This time of year, we’re bombarded with advertising for weight loss programs and exercise systems. Many of them work, at least in the short term. Any that are advertised are of course going to cost money, or they couldn’t afford to advertise them.
So what’s a frugal person to do? There are many small things to do that don’t cost a lot. Engaging the “satiety reflex” is one. Researchers believe that it takes about fifteen minutes for the stomach’s message of “enough” to get through to the brain. If we wolf our meals down in less than that time, we may consume far more food and calories than our bodies actually want.
So, eat more slowly, but how to do that, if you’ve a lifetime of fast eating to overcome? One strategy is to set your fork down on the plate in between bites and completely chew and swallow the current bite before picking up the fork again. Another is to set a timer for twenty minutes and pace yourself so you would still have food left when it goes off. For this to be any help, you have to tune in to the satiety message, and stop eating when your body says it’s had enough, regardless of where the timer has gotten to.
Any attempt to eat less has to cope with the “clean your plate” message that seems to pervade our culture. Wasting food, terrible! Thing is, it’s just as much a waste to add excess food to one’s waist as it is to add it to the trash can or compost pile. Either way, it’s not being used to build new cells and create good health. Prepare less, dish up less, or overcome the reluctance to throw away excess food.
One effective strategy is to eat before eating. Fifteen minutes before a meal, eat a piece of fruit or take a fiber pill. By the time the meal comes along, the body is already partly satisfied, and if given a chance will accept a smaller meal as “enough.”
Making at least half of your plate vegetables can be very helpful also. In addition to volume and fiber, they give the body the nutrients it needs, so it isn’t prompting you to eat more, trying to get the vitamins and minerals the last meal failed to provide.
The challenge in any attempt to change long term habits is to remember to keep on doing the new behavior. Oftentimes, we try a new behavior and it’s great, and a few months later we look back and realize we somehow slipped back into the old behaviors. If your email service has the option to schedule emails in the future, you could email yourself a reminder every month or two for the foreseeable future. Www.memotome.com offers the opportunity to send yourself recurring emails. If you journal, you could write the reminder in every few pages, or in Word, put it in the header or footer. A sticky note on the bathroom mirror is effective until it’s been there so long you no longer really see it.
Exercise is also helpful for weight loss, and for health in general. If you live where it’s realistic to walk outside, add daily walks to your schedule. If you have a neighbor who also wants to walk, it’s more likely to happen. If someone’s expecting you, it’s harder to give in to excuses for staying home.

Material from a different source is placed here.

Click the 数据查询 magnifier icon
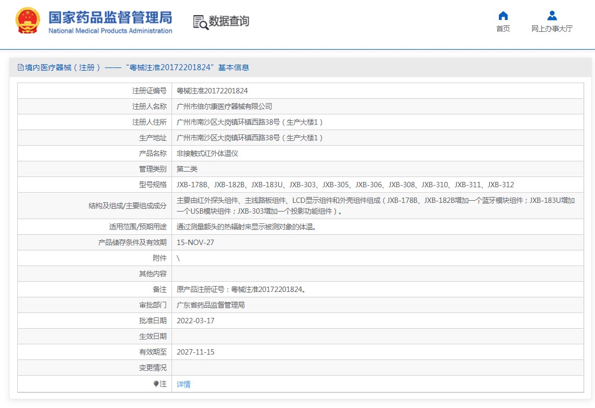The height and width of the screenshot is (408, 595). click(201, 22)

It’s kind of a running joke about all the exercise machines that are just expensive clothes racks. Gyms are full in January and half empty again by March. One alternative is to take the six or eight week classes that most public schools offer for adults. Since you have to be there at a certain time on a certain day, it’s more likely to happen than if you can go “any time.” Any time soon becomes tomorrow, tomorrow, tomorrow. Once you lose interest in one type of class, you can always switch to another one.
Another way to beat boredom is to pick up a different exercise machine on Craigslist or Freecycle every so often. That way you always have that newness feeling to keep you interested. You could also Freecycle or sell your old one. YouTube offers many exercise videos. The public library has them too.
If a gym membership is more your style, the YMCA usually has low prices and sometimes offers scholarships. Shopping around will pay off because gym membership prices vary a lot.